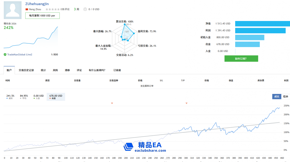Image resolution: width=290 pixels, height=162 pixels.
Task: Click the left orange triangle marker above the chart
Action: (112, 103)
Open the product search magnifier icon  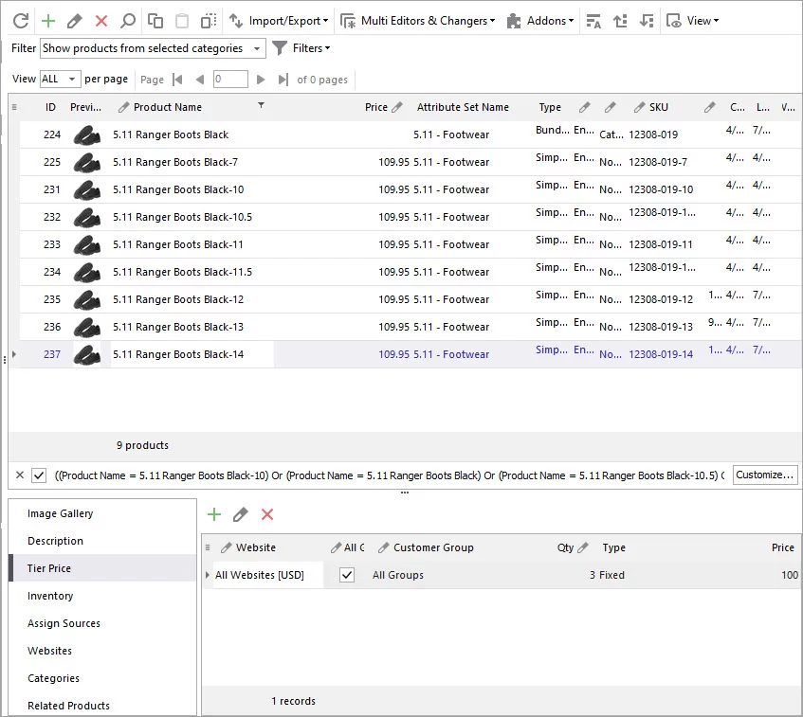128,21

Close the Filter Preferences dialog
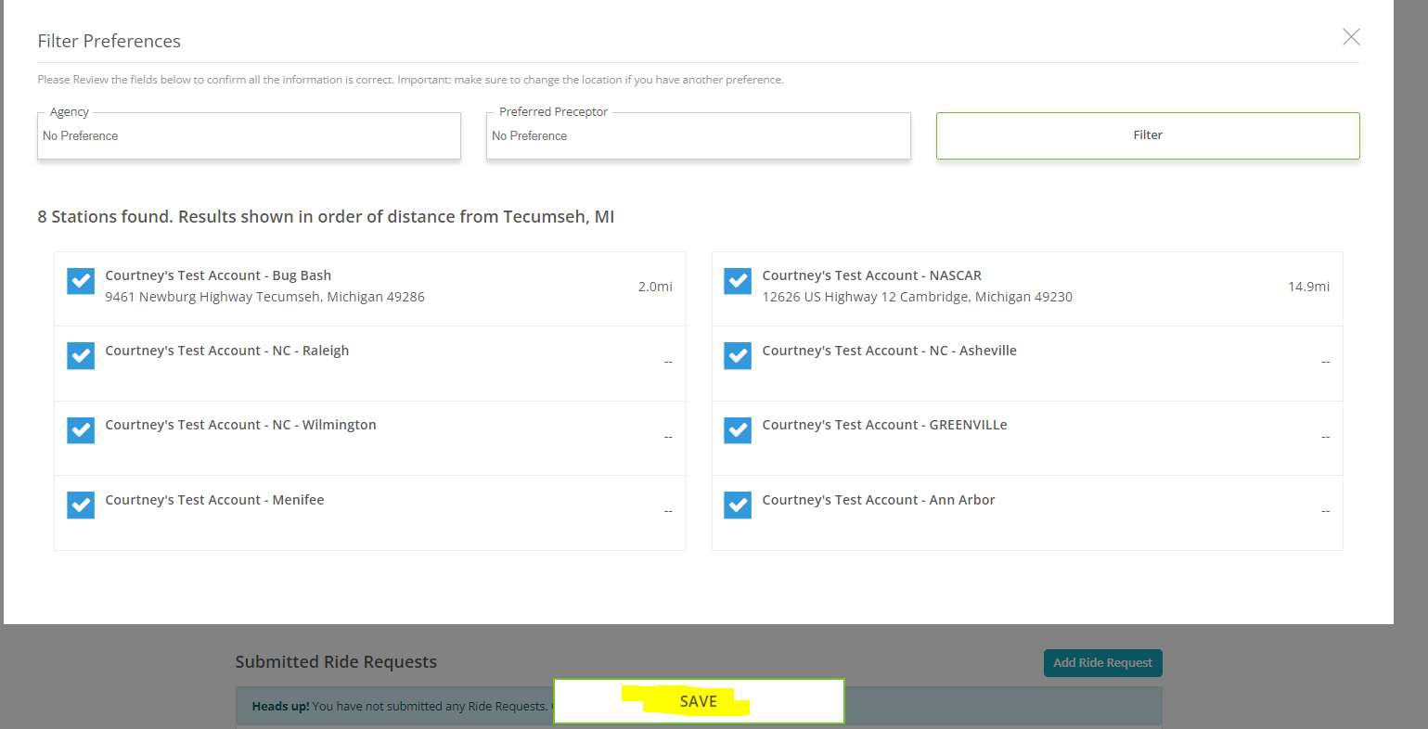point(1351,37)
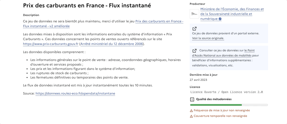The height and width of the screenshot is (124, 287).
Task: Open Arrêté ministériel du 12 décembre 2006
Action: [x=112, y=44]
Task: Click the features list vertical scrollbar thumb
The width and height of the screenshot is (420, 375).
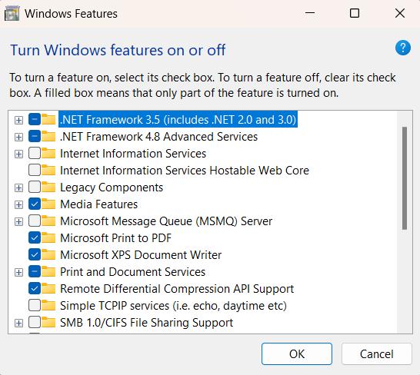Action: click(x=405, y=178)
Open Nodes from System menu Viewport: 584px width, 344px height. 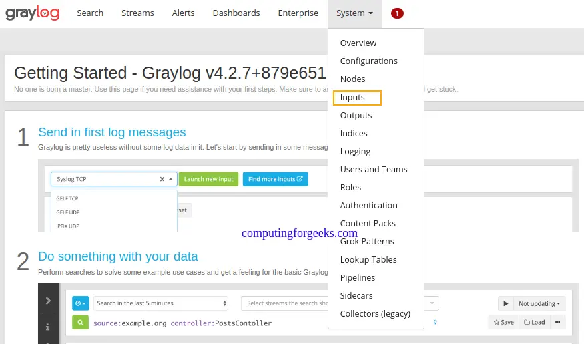352,79

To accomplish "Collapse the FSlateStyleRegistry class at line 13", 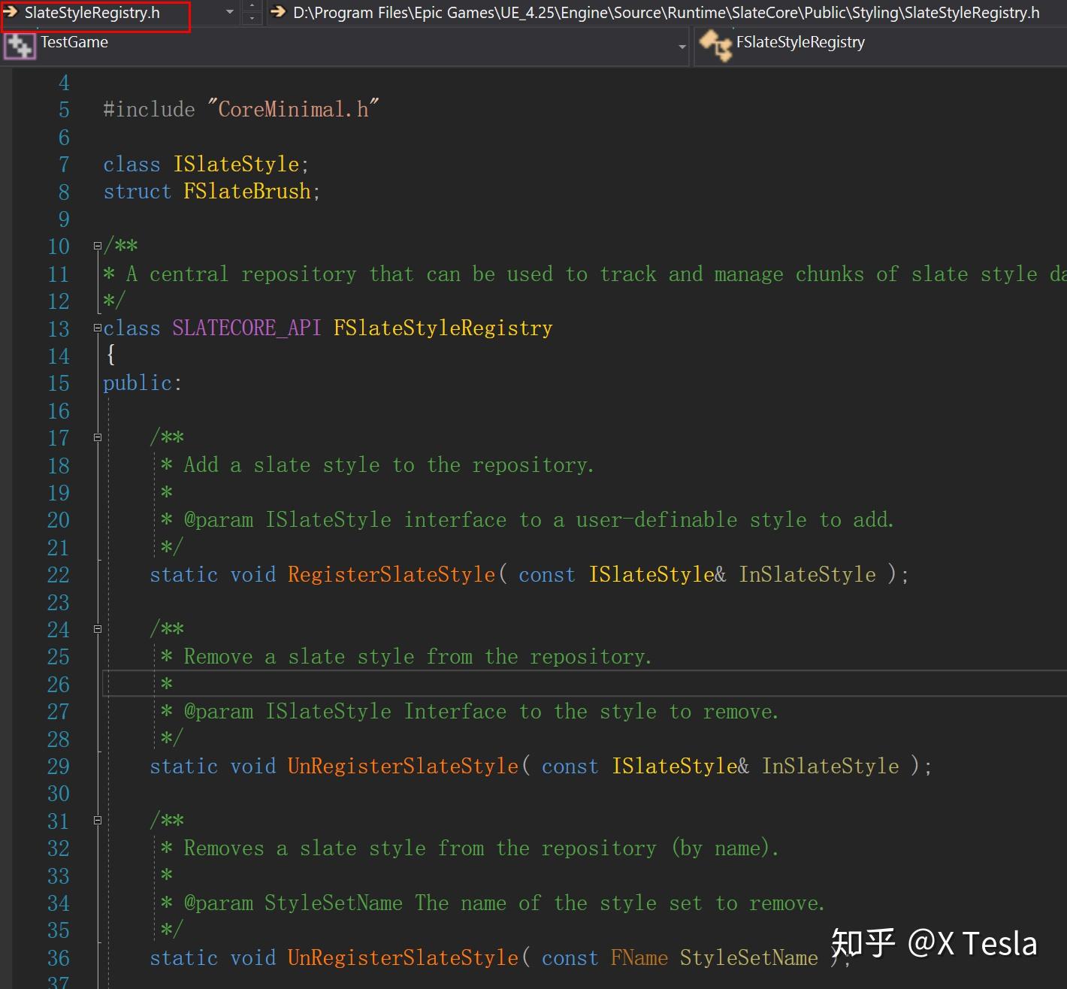I will coord(98,328).
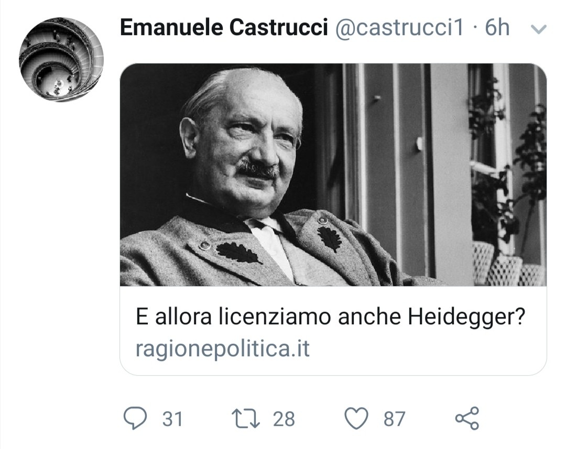
Task: Click the reply speech bubble icon
Action: point(135,418)
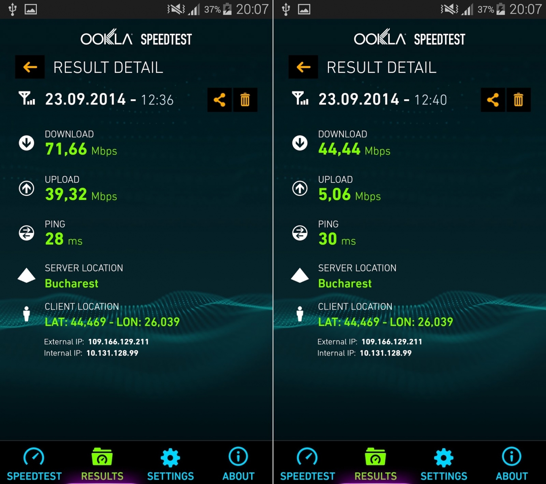This screenshot has width=546, height=484.
Task: Tap the back arrow on the 12:36 result
Action: tap(30, 67)
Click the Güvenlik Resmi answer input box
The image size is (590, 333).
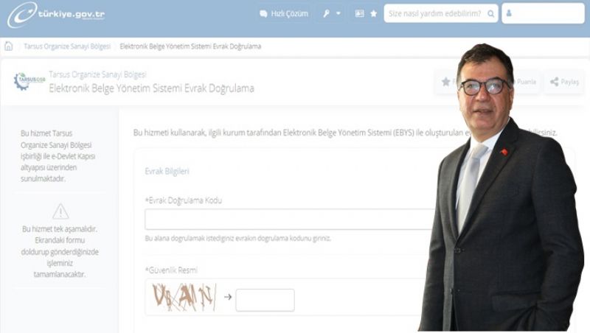coord(265,300)
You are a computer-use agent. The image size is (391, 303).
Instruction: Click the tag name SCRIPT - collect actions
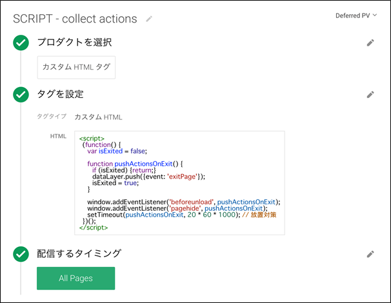[x=75, y=19]
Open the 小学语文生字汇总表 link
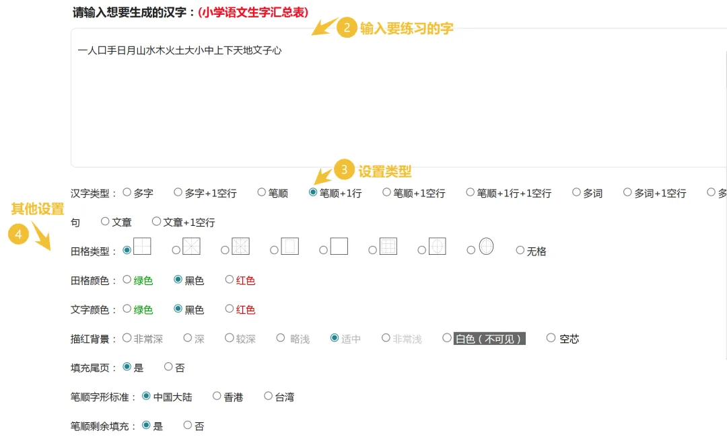 click(x=253, y=13)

• • • • • • •

■ **TASK REQUIREMENTS**
Restate, exactly as they appear, the line with "The image size is (590, 333)." and all the lines after it up to the end of the data above; images do not belong in the copy.

■ **EXERCISE SOLUTION**
The image size is (590, 333).
coord(265,300)
You are a computer-use agent. The image size is (391, 303).
Instruction: Click the tag name SCRIPT - collect actions
[x=75, y=19]
Open the 小学语文生字汇总表 link
 click(x=253, y=13)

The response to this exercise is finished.